Diesel was a huge handful up until about two years old and he mellowed out sooo much. He can still be a handful at times but he is slowly but surely turning into the angel dog I always knew he was. My old dog who passed never had his stubborn tendencies or his energy level and was easier in many respects. But.... Diesel is so much smarter and my Cerberus (my old dog) was not a dummy. Diesel is just truly really intelligent but you mix that with his stubborn tendencies and high amounts of energy and you end up with quite the handful especially when he is a young pup. Now that he has mellowed that intelligence is such a blessing. Anyhow that's just a long way of saying some of the things that are trying now may turn out to be side effects of a wonderful personality trait or a good excuse to train and bond further with your dog. Diesel took so much work that I really spent a lot of time focused on him which naturally led to lots of bonding.

Also keep in mind that part of what you are doing with this comparison is still grieving the loss of your older dog. Nobody can replace her and part of you may be disappointed or sad about that. Hoping that hole can somehow be filled and you can have her back. But, that doesn't happen and it can be a bit of a blow to realize that even if you already knew it intellectually. When we first got Kahlua after Cerberus had passed I had to remind myself many times that she couldn't possibly replace him but that she was just another soul to love and help bring comfort and joy into our lives and help all of us heal from the loss. I can't even tell you how many times I had to have that particular pep talk with myself. And I wasn't feeling like she was lacking in anyway as a puppy. She's a wonderful dog.

Just go a little easy on yourself. Have as many pep talks with yourself as you need. And keep working on that training and remind yourself that you are dealing with one of those ages that isn't particularly easy and is a little awkward and goofy.
 

Boxergirl

Well-Known Member
I made a post about four years ago about Al.
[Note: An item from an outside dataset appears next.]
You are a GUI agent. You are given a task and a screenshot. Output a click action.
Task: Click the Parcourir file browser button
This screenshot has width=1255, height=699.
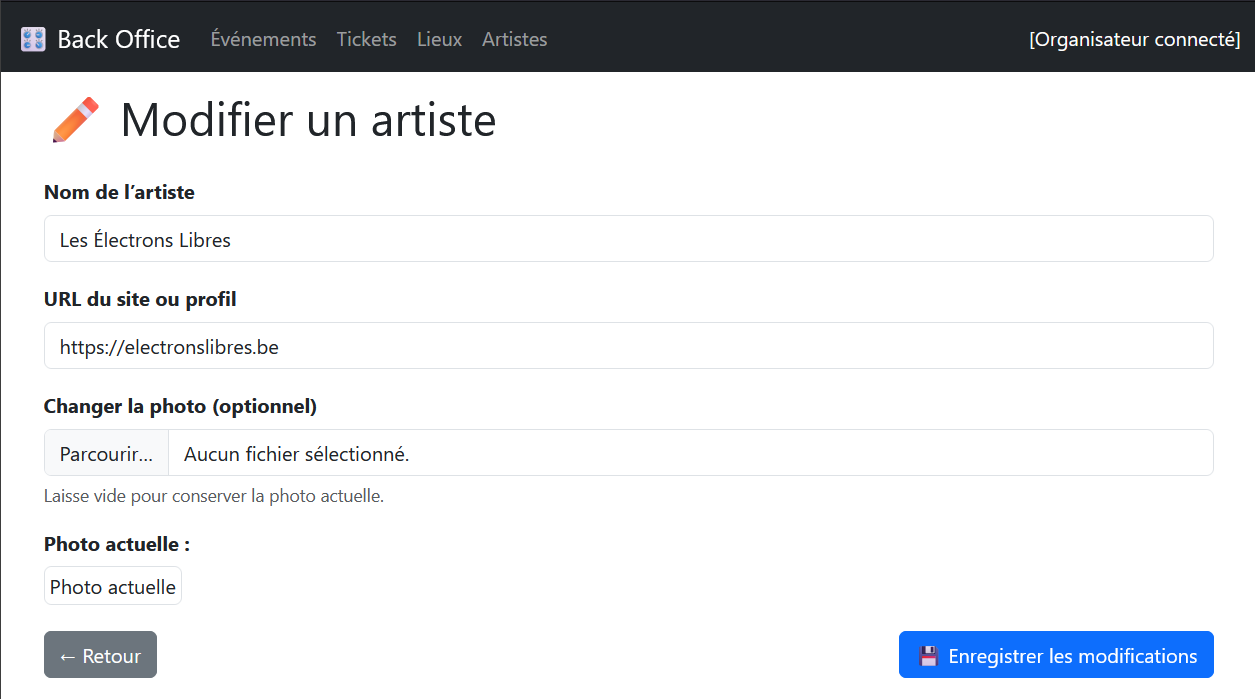click(x=105, y=452)

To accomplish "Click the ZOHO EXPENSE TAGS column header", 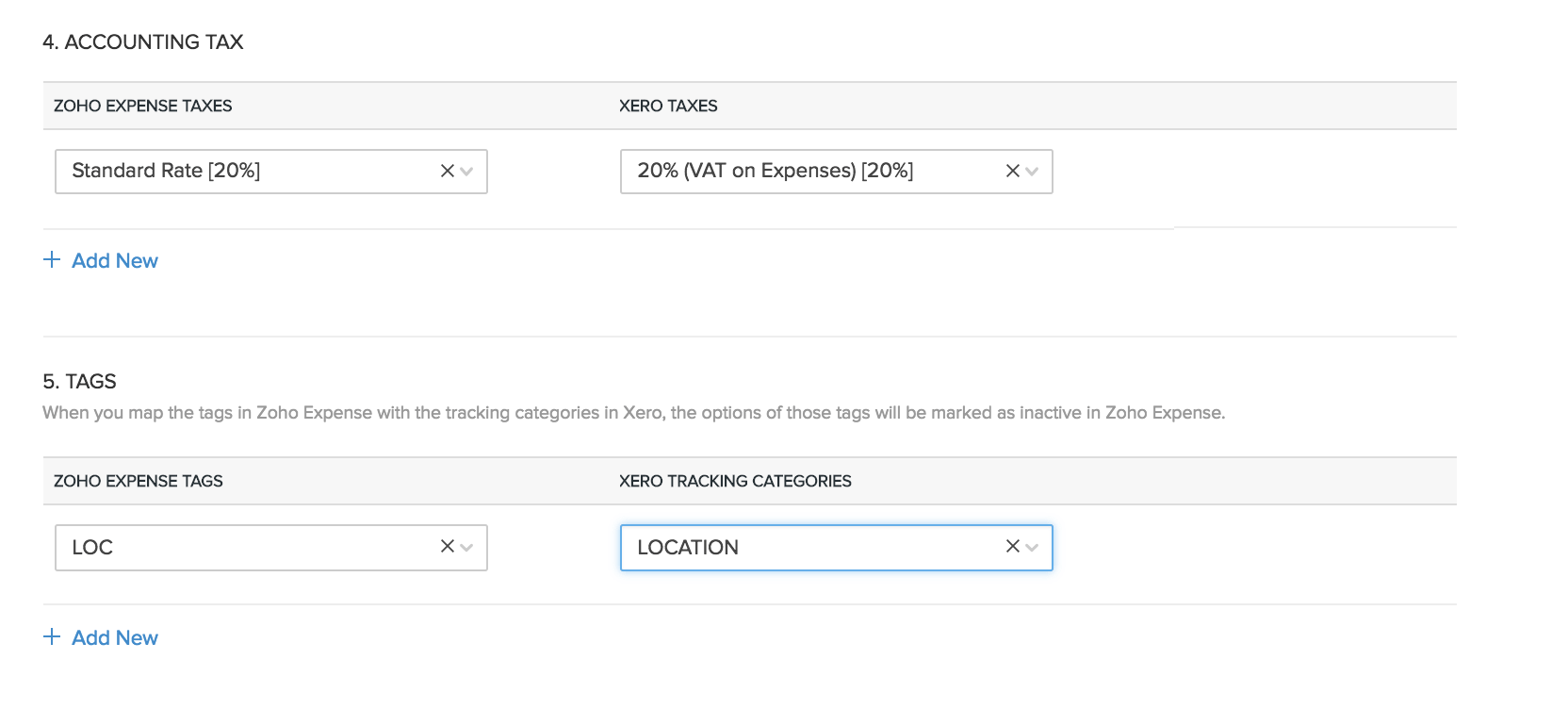I will [138, 481].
I had just lost the love of my life, Ed, and I was still grieving deeply when I brought Al home. I know your Millie doesn't have "issues" like Al, but maybe something about how I felt will help.

http://www.mastiff-forum.com/index....thday-hes-my-high-anxiety-reactive-boy.15574/

What I don't say in that post is that even though I do love Al very much, he was never exactly enough. I brought home Leo, an adult rescue, when Al was five months old and he was the dog that I developed an immediate bond with. I think that sometimes love isn't enough to fill the empty space those special dogs leave behind. I don't think that's the fault of the dog or the human, I think it just is what it is.